La chronique de Bella Lehmann-Berdugo
Mikado
Baya Kasmi. Fiction. France. Sortie le 9 avril.
Mikado, Lætitia et leurs enfants, Nuage et Zéphyr, composent une famille nomade, à la marge, mais libre à bord de leur van. Une panne les conduits à être hébergés chez Vincent, enseignant veuf, et sa fille Théa. Nuage découvre l’ancrage d’une maison, les livres, l’attrait de l’école et la perspective d’une identité. C’est la rencontre de deux milieux, chacun a ses fragilités, chacun s’apprivoise. Élevés en famille d’accueil, Lætitia et Mikado en ont souffert. Mikado, sans cesse sur le qui-vive, a vécu l’abandon maternel puis la maltraitance. Leur obsession à tous deux est le placement de leurs enfants, en raison de revenus insuffisants, voire d’une fragilité du père. Des interprétations très convaincantes, des plans rapprochés, charnels, des scènes poétiques ou réalistes, des dialogues justes. Le récit progresse lentement, puis bascule dans le drame. Il invite résolument à l’espoir et à chasser les préjugés, peut-être en approfondissant un sujet très sensible.
Une avant-première de ce film, suivi d’un débat, auront lieu au cinéma Le Méliès, à Montreuil, en partenariat avec ATD Quart Monde, à 20h15 le 8 avril.
La jeune femme à l’aiguille
Magnus von Horn. Fiction. Suède. VOST. Sortie le 9 avril.
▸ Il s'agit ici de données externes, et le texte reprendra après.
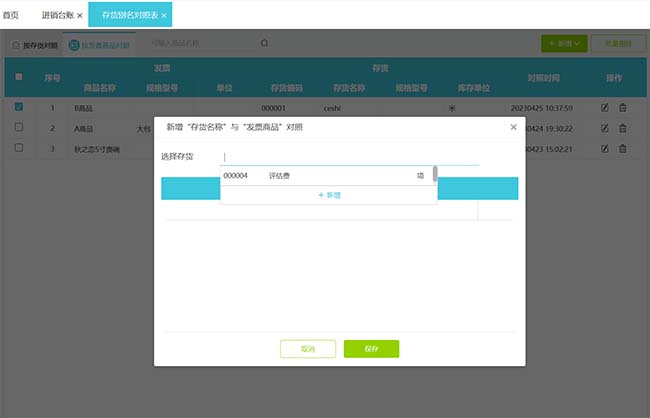Click edit icon for row 1 B商品
This screenshot has width=650, height=418.
(605, 107)
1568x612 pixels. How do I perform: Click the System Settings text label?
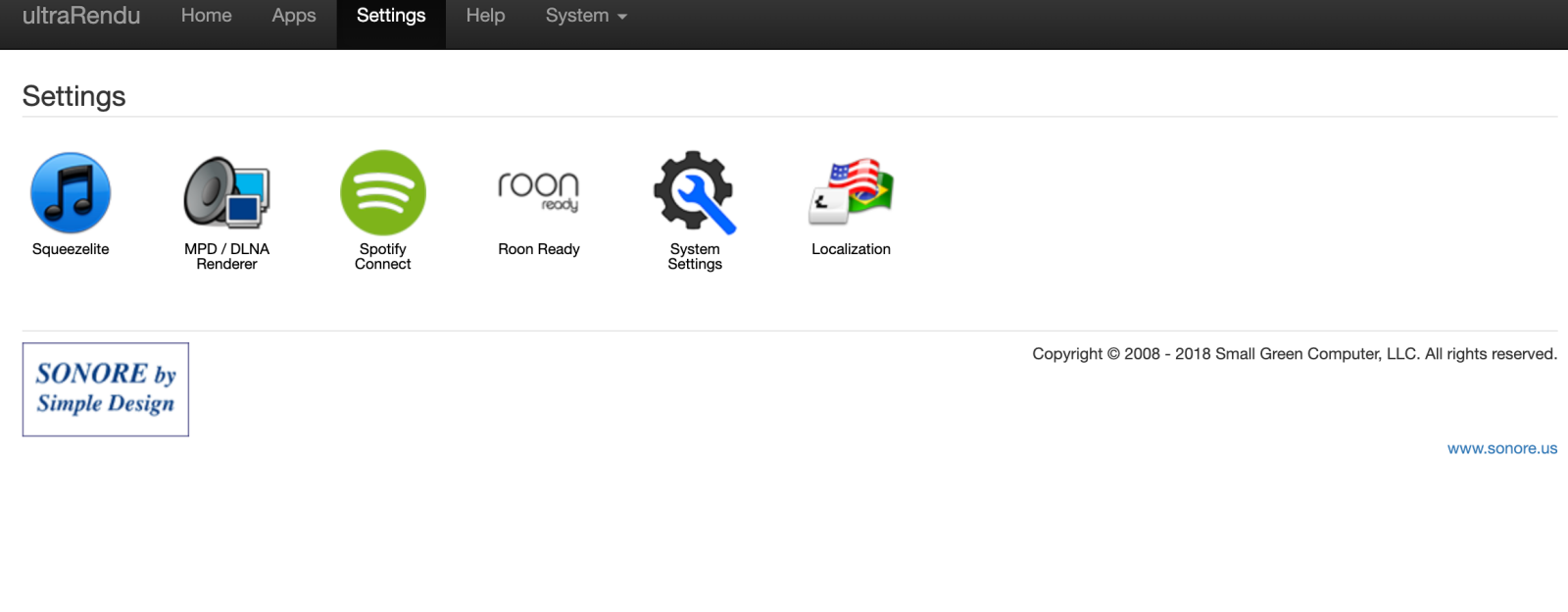(695, 256)
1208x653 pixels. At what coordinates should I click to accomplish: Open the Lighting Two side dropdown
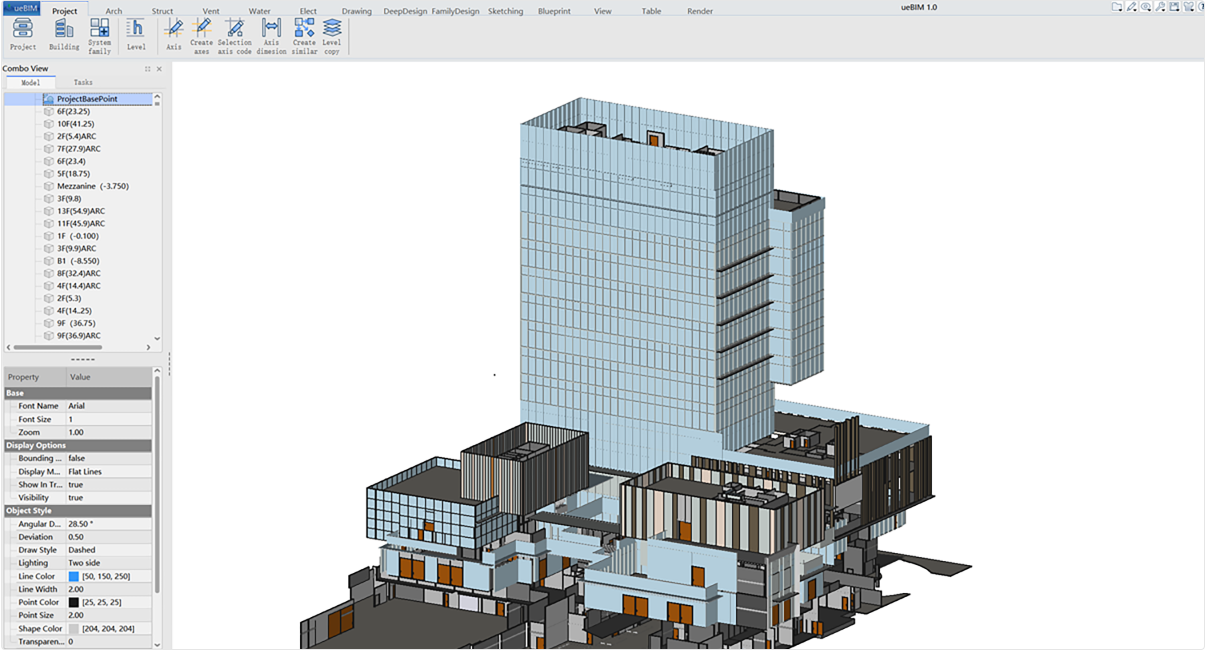[x=84, y=563]
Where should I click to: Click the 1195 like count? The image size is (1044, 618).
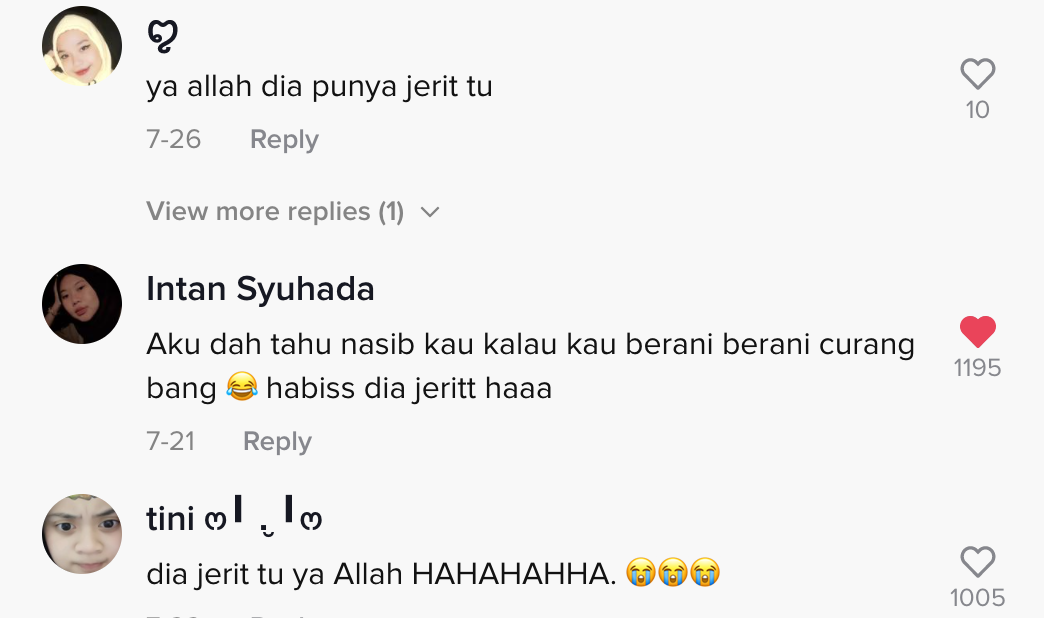977,368
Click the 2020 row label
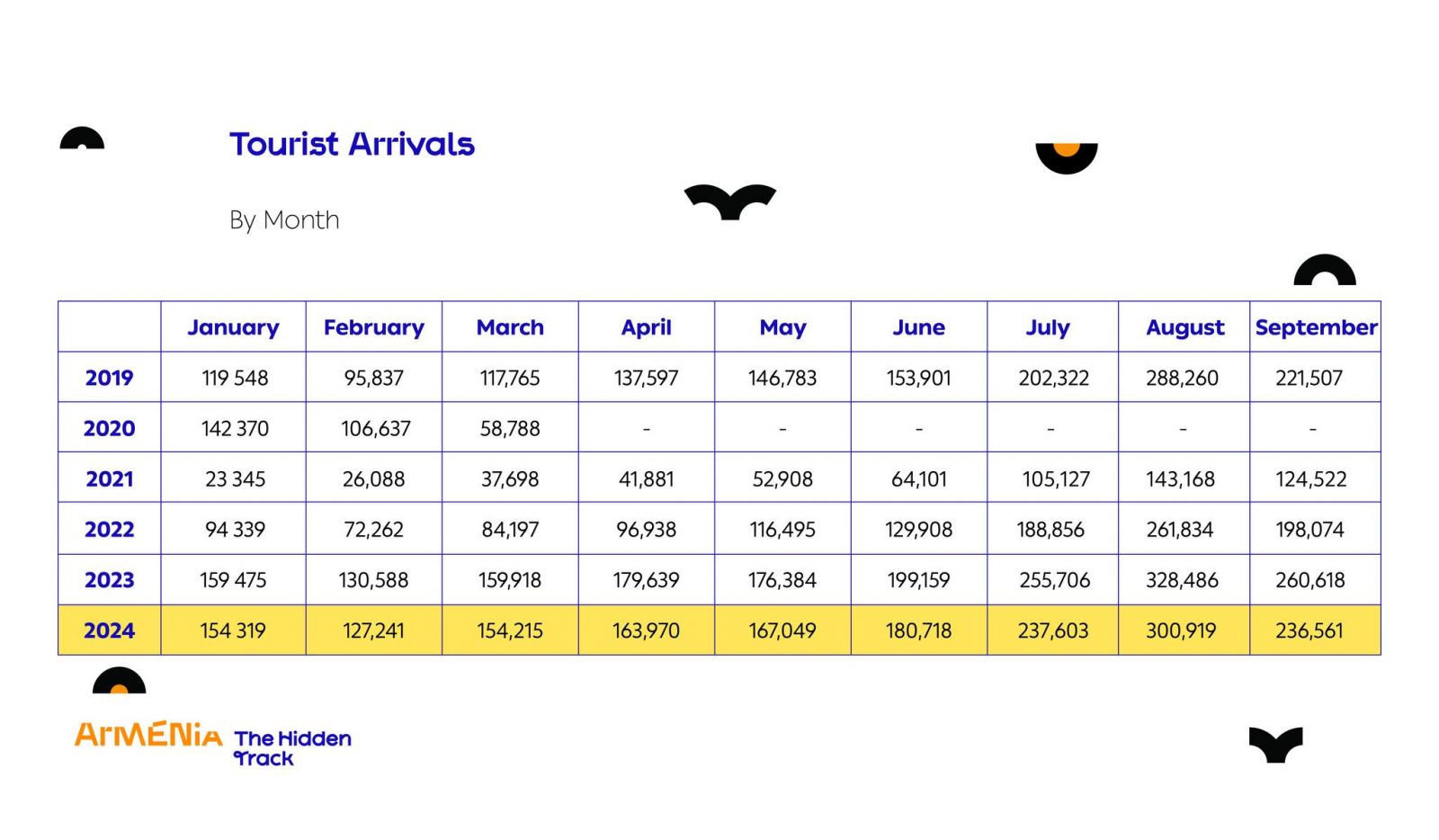The image size is (1439, 840). pos(109,428)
Copenhague, 1918. Karoline, jeune ouvrière, vit dans un taudis. Enceinte du patron de l’usine, elle accepte l’offre de Dagmar, fascinante et énergique, qui aide celles et ceux que personne n’aide. Elle place clandestinement des enfants illégitimes ou de milieux pauvres dans des familles riches. Karoline devient nourrice à ses côtés. Deux femmes fortes, non-conformistes, unies face à l’adversité sociale, basculent dans la cruauté. Un noir et blanc somptueux, un style tantôt classique tantôt nourri de musique et d’effets spéciaux effrayants, des interprètes hallucinantes. Reste un trop-plein de thèmes qui brouille l’ensemble.
Un médecin pour la paix
Tal Barda. Documentaire. France/Canada. VOST. D’après l’autobiographie “Je ne haïrai point”, R. Laffont 2012. Sortie 23 avril.
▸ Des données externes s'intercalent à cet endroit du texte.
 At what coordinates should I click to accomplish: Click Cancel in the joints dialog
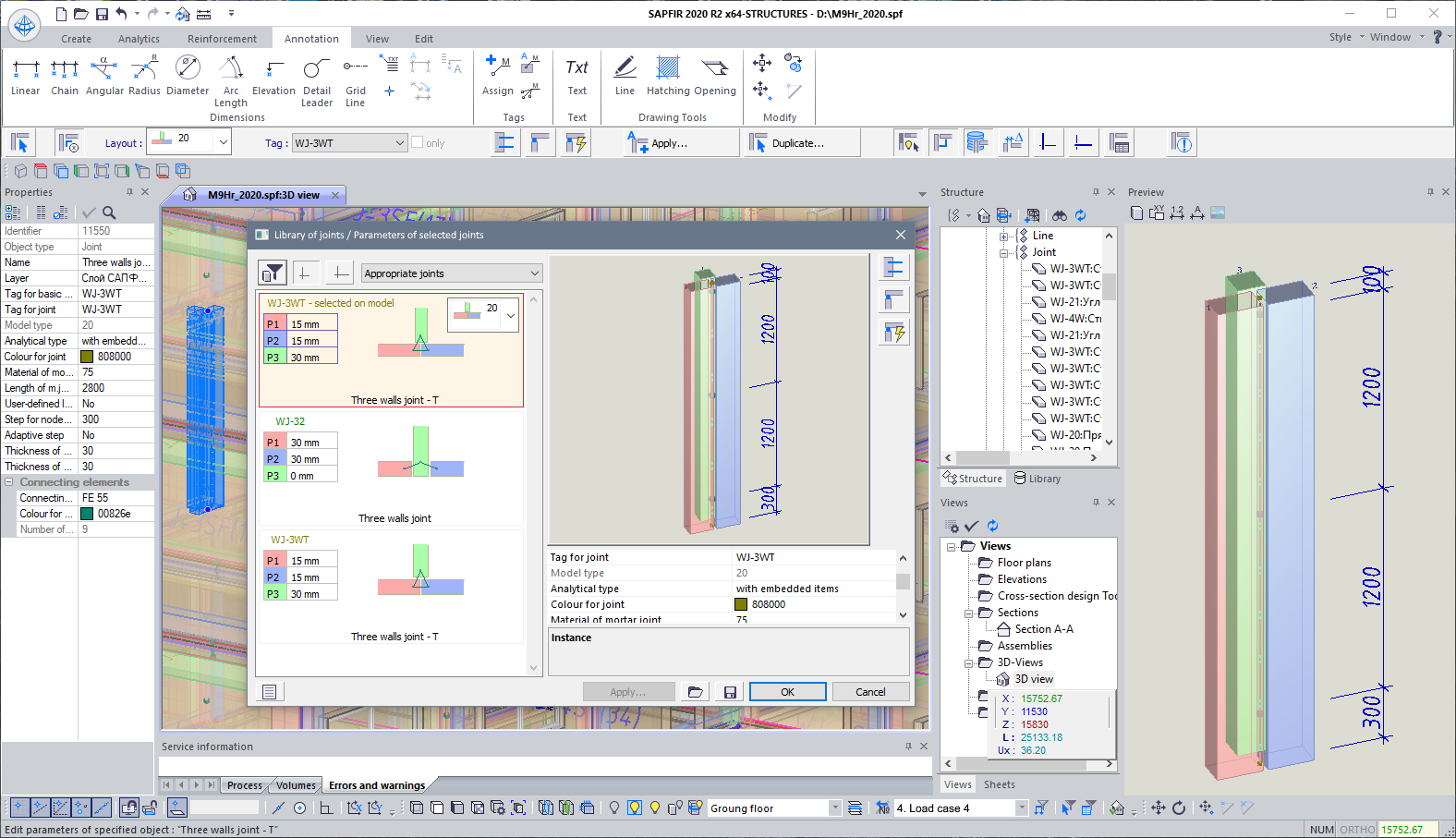[x=870, y=692]
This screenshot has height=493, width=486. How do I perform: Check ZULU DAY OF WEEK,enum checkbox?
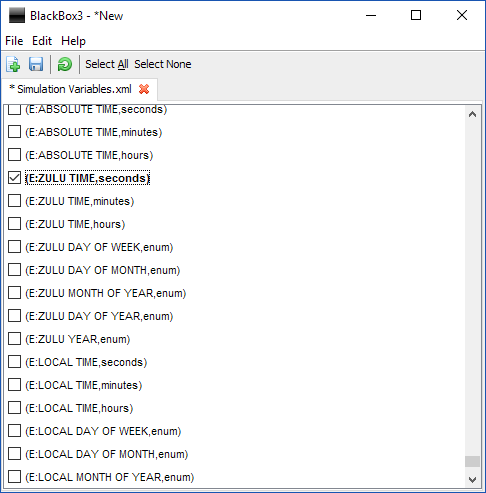click(x=14, y=247)
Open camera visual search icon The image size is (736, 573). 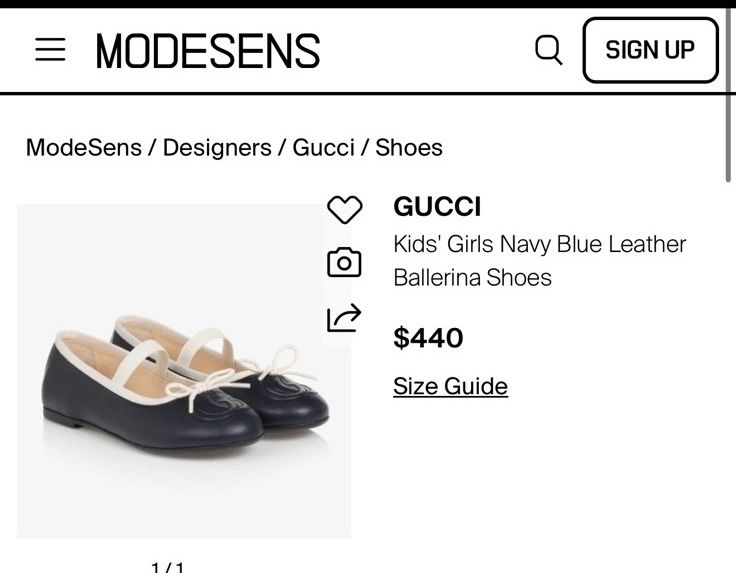(344, 262)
Izzeldin Abuelaish Palestinien est né dans le camp de Jabalia à Gaza. Son enfance est faite de misère et de privations. Devenu médecin obstétricien, il choisit de travailler dans la maternité d’un hôpital israélien. Père de six enfants, son épouse meurt d’une leucémie, sa fille aînée prend la relève, renonce à ses études. En 2009, sa maison est bombardée « par erreur » alors qu’il se croyait protégé, « une maison emplie d’amour et d’éducation ». Trois de ses filles et une nièce sont tuées. On assiste à une reconstitution du drame, tantôt en images, tantôt en animation. Comme dans une étonnante séquence de télé réalité, il appelle à l’aide un ami journaliste de la télévision israélienne, en direct.
Contre toute attente, « il n’est pas pétri de haine ». Il continue son combat pour la santé et l’éducation qu’il considère comme les fondements pour la paix. Le récit s’attarde sur ce drame, sur ses demandes d’excuses au gouvernement israélien, en vain. Il accepte un poste au Canada. Il crée une fondation pour l’accès des filles à l’éducation en mémoire de Bessan, Mayar, Aya et de Noor sa nièce. On sent un homme passionné, chaleureux, tenace, résilient, qui cherche à convaincre, à communiquer, inlassablement en missions, en conférences, souvent accompagné de ses filles. Précisément, ce sont les séquences familiales, plus intimes, où s’expriment ses trois enfants sur leur propre expérience passée et leur vie actuelle, qui « humanisent » un portrait d’homme exceptionnellement déterminé à ne pas céder à la haine. Les milliers de bébés qu’il a mis au monde en sont tous dépourvus à la naissance.